Why is "explain this code" a weak prompt?

Because it produces line-by-line narration: a restatement of what the code visibly does, with no business context, no architecture context, and no learning value. The contract replaces narration with an educational objective — purpose and system role for an overview, contract and side effects for a walkthrough, likely intent and hidden assumptions for legacy code — plus an audience profile so the explanation lands at the right level.

How is this different from the Code Review Prompt Generator?

Different verbs. Review JUDGES — it asks "what is wrong?" and produces findings with severities. Explanation TEACHES — it asks "how does this work and why?" and produces understanding. The contract's non-goals state it directly: no findings, no severities, no verdicts. And in this category: Debugging investigates failures, Refactor transforms code, Test Case validates it — Explanation understands it.

What if the code I'm explaining looks buggy?

The contract tells the model to note it as a question for the team — and stop there. Investigating a failure is the Debugging Prompt Generator's job; explaining behavior is this tool's. The same discipline applies to legacy oddities: a strange special case is treated as evidence of a forgotten requirement, inferred carefully and labeled as an inference, never "fixed" in the retelling.

What does the audience selection actually change?

The assumptions. Junior: syntax is known, patterns and terms are not — everything defined on first use, concrete examples required. Senior: anything readable from the code is assumed understood — the explanation spends itself on rationale, constraints, and fragility, and is forbidden from line-by-line walking. New team member: strong engineer, zero codebase context — conventions and domain vocabulary explained like an onboarding buddy would. Technical manager: behavior, responsibilities, risks — minimal code, and what code appears gets translated into a business statement.

What makes Deep Dive different from Detailed?

Rationale. Detailed covers behavior and structure thoroughly. Deep Dive additionally demands, for every significant design decision: the rationale, the tradeoffs accepted, and at least one alternative approach with why it likely lost — plus the assumptions the design rests on and what breaks if they stop holding. And it carries the honesty rule that keeps it trustworthy: where rationale cannot be recovered from the code, say so — do not fabricate a design story.

Can I use this to write documentation?

To prepare for it, yes — the Documentation Preparation preset exists exactly for that: explain the subsystem thoroughly enough that its documentation could be written from the answer. But generating the documentation itself — README structure, API docs, changelogs — is the Markdown Output Builder's space. Explanation produces understanding; the Markdown Output Builder structures documents.

+ + + + +

Given exercise: In the passage above, rewrite the paragraph beginning "The assumptions. Junior:" as a bulleted list, one bullet per audience, keeping its main facts.

Material shown:

+ + + + +

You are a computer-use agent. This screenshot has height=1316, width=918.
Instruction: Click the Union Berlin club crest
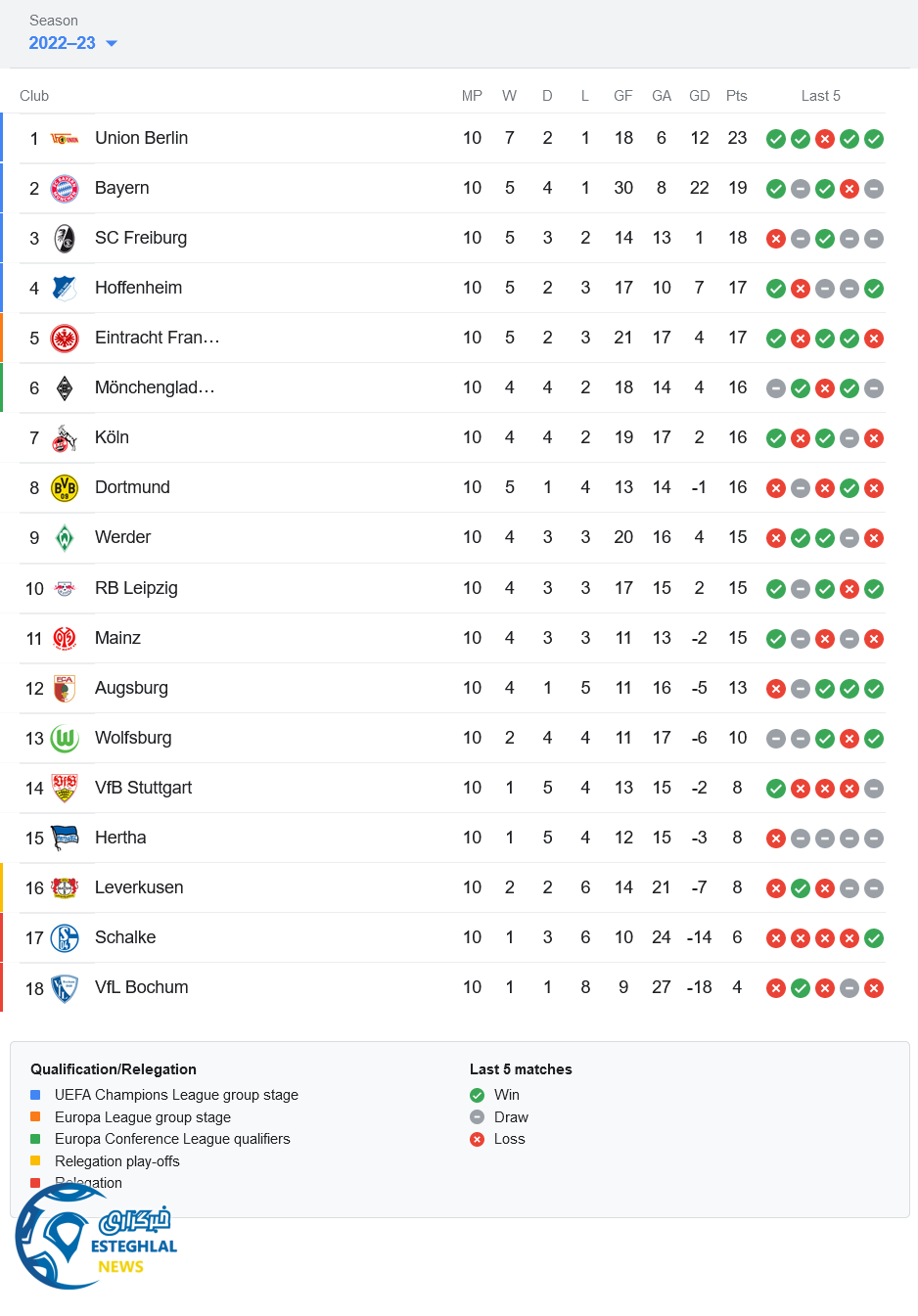[65, 139]
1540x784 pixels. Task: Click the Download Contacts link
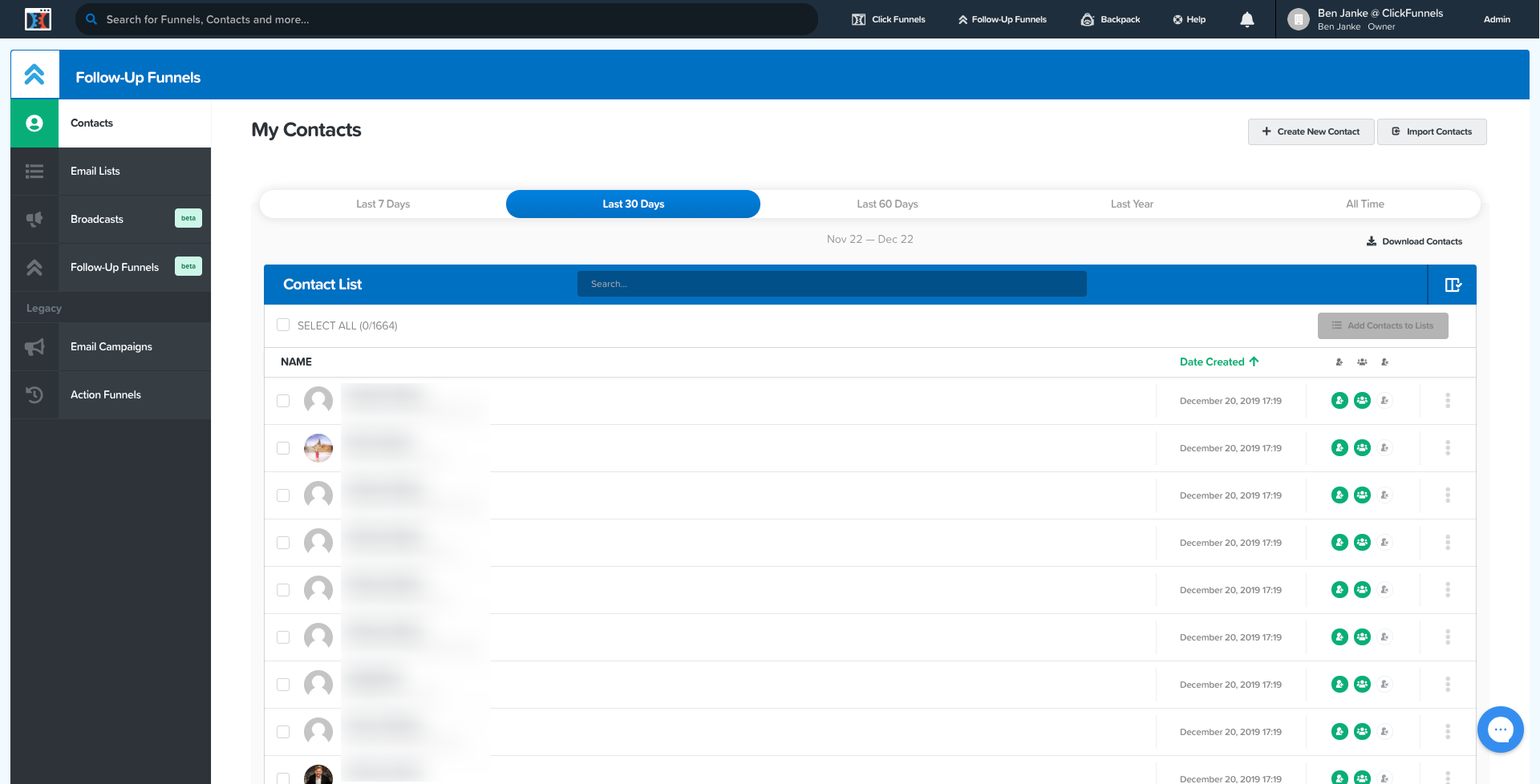point(1414,241)
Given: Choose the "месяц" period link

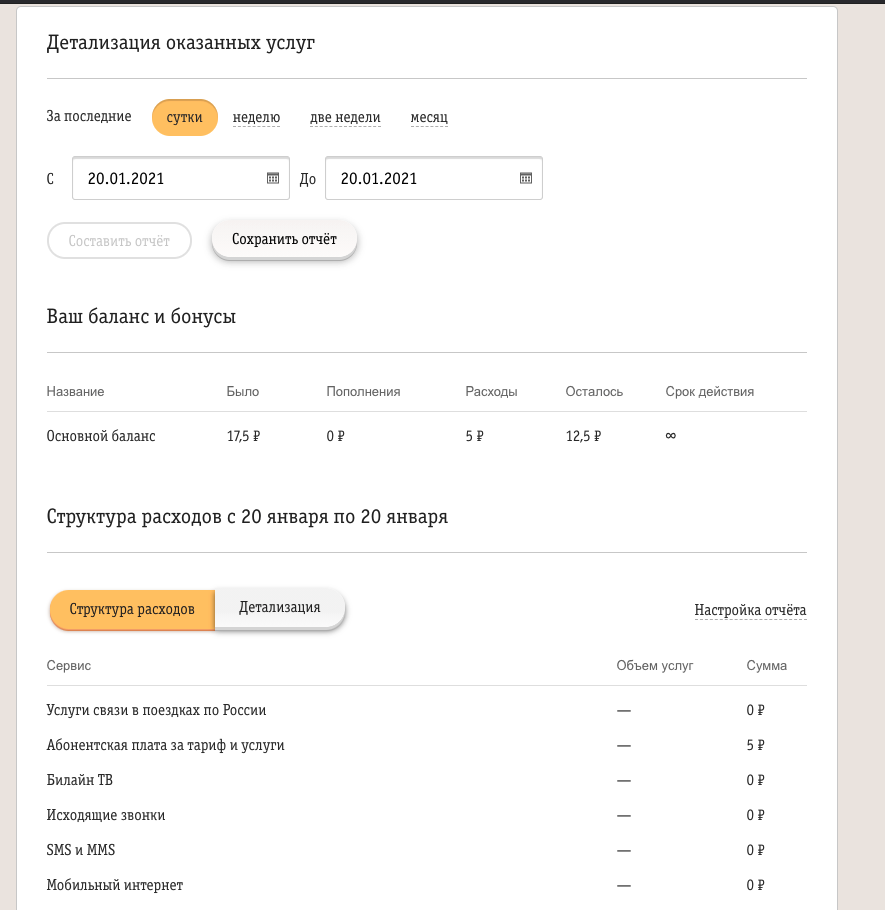Looking at the screenshot, I should tap(429, 117).
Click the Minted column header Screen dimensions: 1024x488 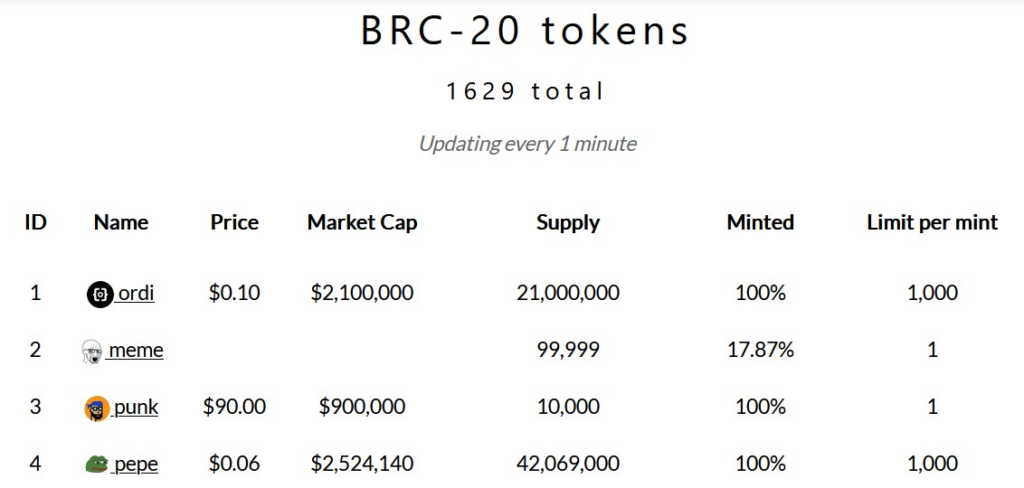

+ + + + +

Exercise solution:
- Junior: knows syntax but not patterns or terms, so everything is defined on first use and concrete examples are required.
- Senior: is assumed to understand anything readable from the code, so the explanation focuses on rationale, constraints, and fragility, and line-by-line walking is forbidden.
- New team member: a strong engineer with no codebase context, so conventions and domain vocabulary are explained the way an onboarding buddy would.
- Technical manager: gets behavior, responsibilities, and risks, with minimal code, and any code shown is translated into a business statement.